Re: Self-archiving, academic staff, universities & intellectual property

From: Stevan Harnad <>
Date: Sun, 23 Jun 2002 16:08:54 +0100 (BST)

On Sun, 23 Jun 2002, Jim Till wrote:

> On Sun, 23 Jun 2002, Stevan Harnad wrote [in part, in response to
> Richard Poynder]:
> sh> What one wishes to conceal, one does not publish; what one publishes,
> sh> one does not wish to conceal. The only research at issue here is the
> sh> kind researchers wish to publish: the peer-reviewed research
> sh> literature.)
> In the biomedical field (and, especially, in the area of biotechnology),
> the issue of filing for patent protection of intellectual property prior
> to publication in the peer-reviewed research literature can be a
> significant one (if a possible "invention" is involved).
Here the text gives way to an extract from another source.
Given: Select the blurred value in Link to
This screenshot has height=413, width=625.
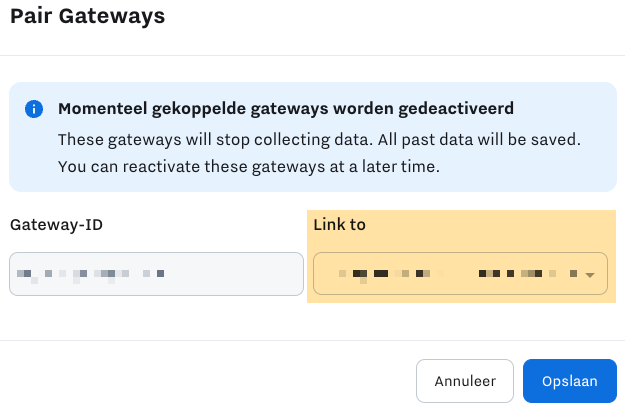Looking at the screenshot, I should tap(450, 273).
Yes, but the point here is that, significant though it may be for OTHER
concerns, this issue is completely irrelevant for the concerns Richard
Poynder was inquiring about, namely, whether universities might be
thinking of charging tolls for access to their peer-reviewed research
output. Richard asked whether, by way of ANALOGY with the way
universities may wish to derive potential patent revenue by concealing
certain research findings, they may wish to derive potential revenue
by charging access tolls to its own peer-reviewed research papers,
archived in its own Eprint Archive.

And my reply was that this is an incorrect (indeed incoherent)
analogy. The reason was that in the one case, potentially patentable
research, the findings are NOT reported in peer-reviewed publications:
the revenues are derived from their concealment. In the other case,
peer-reviewed publication, the findings ARE reported, and the revenues
are derived from their impact. Blocking access in order to squeeze out
some (tiny) access-toll revenues would be absurd, at the cost of the
lost research impact, and the resulting lost research funding revenue
(which pays a good deal of university overhead).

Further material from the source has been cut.